R. Leong1, T. Huang1, Y. Ko1, V. Kariyawasam1, 1Concord Hospital Inflammatory Bowel Diseases Service, Concord Hospital Gastroenterology and Liver Services, Sydney, Australia


Inflammatory bowel diseases (IBD) often impair functioning and disability objectively describes functional loss and lost productivity. The International Classification of Functioning, Disability & Health (ICF) questionnaire on IBD has not yet been validated for clinical use. This study aims to develop and validate a scoring system of the IBD Disability Index (IDI) and estimate its influence on work productivity.


Prospective IBD patients completed the IDI, Crohn's Disease Activity Index (CDAI) for Crohn's disease (CD) or partial Mayo score (pMayo) for ulcerative colitis (UC), IBDQ quality-of-life, Work Productivity and Activity Impairment questionnaires and clinical data.

Negative IDI represented greater disability. Discriminant ability and correlations with CDAI, pMayo and IBDQ scores were analysed using non-parametric statistics. Reversibility of IDI was assessed by test-retest reliability and sensitivity to change. Factor analysis and association with lost work productivity hours were determined.


In total 150 consecutive subjects were prospectively recruited (75 CD, 25 UC; median age 37.0; 50 matched well controls). Divergent correlation of IDI with CDAI (r = −0.77, P < 0.001), pMayo (r = −0.77, P < 0.001) and convergent correlation with IBDQ (r = 0.85, P < 0.001) supported construct validity.

IDI discriminated CD, UC from controls (median −7, −5, +10; P < 0.001).
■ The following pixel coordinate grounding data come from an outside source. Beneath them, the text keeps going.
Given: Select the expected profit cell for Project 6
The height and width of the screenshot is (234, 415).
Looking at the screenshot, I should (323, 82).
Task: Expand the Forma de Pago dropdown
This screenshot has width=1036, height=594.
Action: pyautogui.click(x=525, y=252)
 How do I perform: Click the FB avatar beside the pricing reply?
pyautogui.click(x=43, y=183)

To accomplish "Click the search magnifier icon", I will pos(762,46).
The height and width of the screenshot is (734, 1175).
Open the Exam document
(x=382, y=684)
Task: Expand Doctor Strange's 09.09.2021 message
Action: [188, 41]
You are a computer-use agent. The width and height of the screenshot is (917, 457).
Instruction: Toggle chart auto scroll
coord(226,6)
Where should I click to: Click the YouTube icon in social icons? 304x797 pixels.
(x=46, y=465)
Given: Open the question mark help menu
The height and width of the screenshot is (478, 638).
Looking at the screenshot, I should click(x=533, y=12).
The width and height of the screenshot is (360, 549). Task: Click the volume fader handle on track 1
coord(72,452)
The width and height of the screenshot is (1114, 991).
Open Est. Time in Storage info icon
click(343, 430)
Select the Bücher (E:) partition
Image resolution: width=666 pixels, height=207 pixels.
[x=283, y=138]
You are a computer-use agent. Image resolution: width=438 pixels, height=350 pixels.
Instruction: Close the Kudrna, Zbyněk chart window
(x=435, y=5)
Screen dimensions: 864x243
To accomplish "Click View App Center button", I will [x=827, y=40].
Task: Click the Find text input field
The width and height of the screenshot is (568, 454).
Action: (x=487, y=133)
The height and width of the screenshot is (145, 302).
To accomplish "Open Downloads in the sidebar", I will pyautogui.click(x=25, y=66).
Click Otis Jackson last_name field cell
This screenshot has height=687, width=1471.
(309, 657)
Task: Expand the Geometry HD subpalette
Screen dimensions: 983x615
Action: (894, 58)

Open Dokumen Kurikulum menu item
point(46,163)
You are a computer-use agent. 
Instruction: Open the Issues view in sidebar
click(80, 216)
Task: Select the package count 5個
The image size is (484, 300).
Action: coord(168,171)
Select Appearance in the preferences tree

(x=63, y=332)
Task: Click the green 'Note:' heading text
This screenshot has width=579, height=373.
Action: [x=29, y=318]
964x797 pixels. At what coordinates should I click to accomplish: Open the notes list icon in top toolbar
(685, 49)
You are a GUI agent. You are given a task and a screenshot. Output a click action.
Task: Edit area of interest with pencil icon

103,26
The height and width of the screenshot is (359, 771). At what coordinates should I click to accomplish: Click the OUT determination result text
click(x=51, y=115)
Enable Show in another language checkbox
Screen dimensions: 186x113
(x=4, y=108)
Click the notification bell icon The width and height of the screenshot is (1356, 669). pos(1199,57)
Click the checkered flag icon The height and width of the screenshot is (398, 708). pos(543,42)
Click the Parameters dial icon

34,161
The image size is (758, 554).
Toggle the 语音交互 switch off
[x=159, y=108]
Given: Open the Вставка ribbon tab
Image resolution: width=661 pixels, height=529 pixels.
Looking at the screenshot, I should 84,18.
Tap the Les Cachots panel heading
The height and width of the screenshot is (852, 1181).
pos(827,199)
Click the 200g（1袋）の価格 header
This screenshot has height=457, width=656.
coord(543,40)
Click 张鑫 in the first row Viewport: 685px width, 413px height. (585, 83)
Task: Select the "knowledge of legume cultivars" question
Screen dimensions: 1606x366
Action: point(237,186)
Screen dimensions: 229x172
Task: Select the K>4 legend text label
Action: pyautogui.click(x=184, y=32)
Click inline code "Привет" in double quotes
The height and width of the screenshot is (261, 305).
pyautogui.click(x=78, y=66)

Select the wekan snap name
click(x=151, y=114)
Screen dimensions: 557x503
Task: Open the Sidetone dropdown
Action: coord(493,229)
IDI score >2.5 identified controls (94% sensitivity, 79% specificity; ROC area under curve 0.89). Paired re-testing in 35 subjects showed reliability in stable disease (P = ns) and sensitivity to change with relapse (P < 0.001). Intraclass correlation (0.89) and internal consistency (Cronbach's alpha 0.94) were both significant. Factor analysis identified dimensionality and items without variance. Readability of IDI was acceptable (Flesch scale 67). ICI inversely correlated with work hours missed of 10 hours for every −20 IDI score (r = −0.60, P < 0.001).

Diagnosis age, sex, phenotype, perianal disease, prior surgery, steroid-use, and disease duration all did not influence the IDI (P = ns). Prior biological agent failure predicted worse IDI than current use of biological agents (P < 0.05).


The IBD Disability Index is a valid score that directly estimates the cost of lost productivity. Current use of biological agents significantly reverses disability. The cost of IBD can be directly compared against other chronic diseases through the IDI design using the ICF Core Data set and it may become an effective cost-economics tool.

1. Peyrin-Biroulet, L., et al. (2012), Development of the first disability index for inflammatory bowel disease based on the international classification of functioning, disability and health, Gut, 61(2): 241–247.